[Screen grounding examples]
+++

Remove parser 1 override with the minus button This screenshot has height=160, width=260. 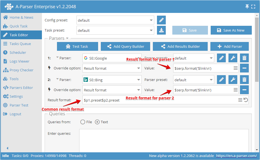pos(244,68)
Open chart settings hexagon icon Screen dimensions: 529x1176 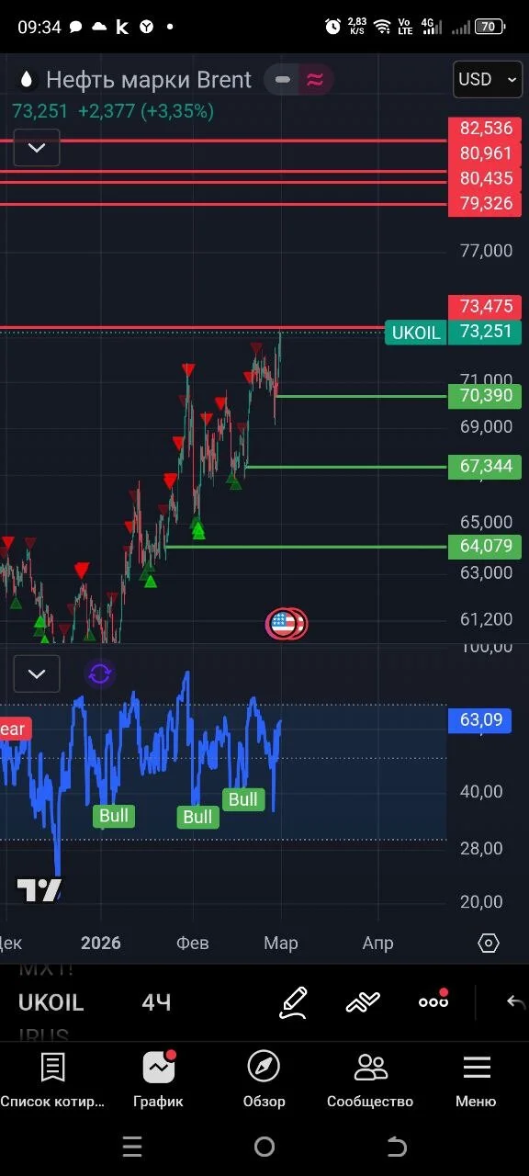tap(489, 944)
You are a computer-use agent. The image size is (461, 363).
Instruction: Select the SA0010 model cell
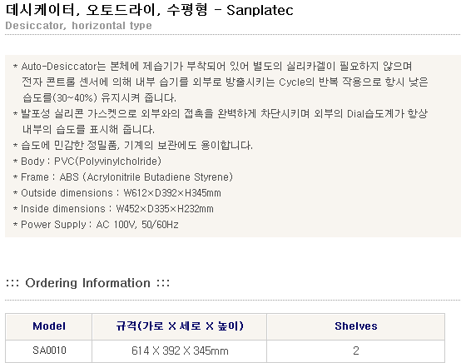[x=49, y=351]

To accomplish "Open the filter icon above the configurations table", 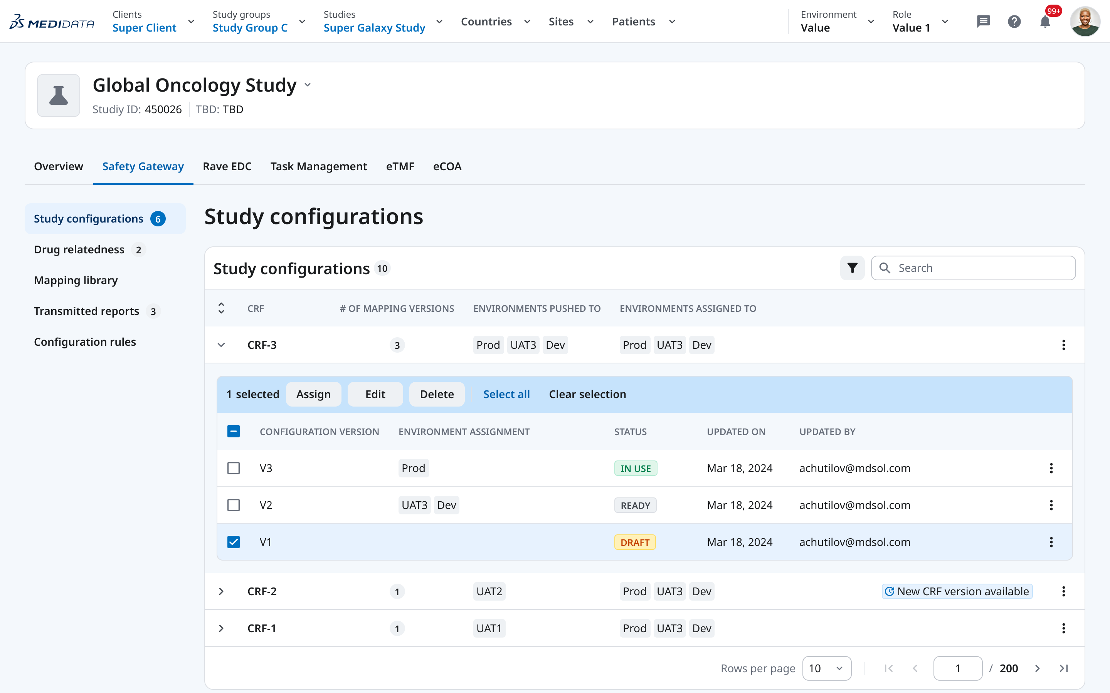I will tap(852, 268).
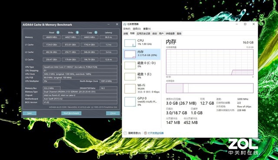Select the Wi-Fi WLAN performance item
This screenshot has width=278, height=160.
click(142, 88)
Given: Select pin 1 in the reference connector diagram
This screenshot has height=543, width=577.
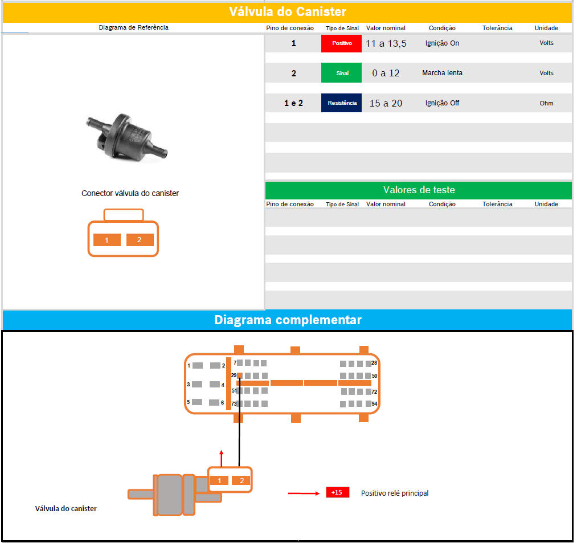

+++

> _Job_
Convert the stretch from the line containing "Given: Select pin" through the end of the material into a numbered list, skipping blank lines. Leave the pictures out of your answer.

> _The solution_
1. Given: Select pin 1 in the reference connector diagram
2. This screenshot has height=543, width=577.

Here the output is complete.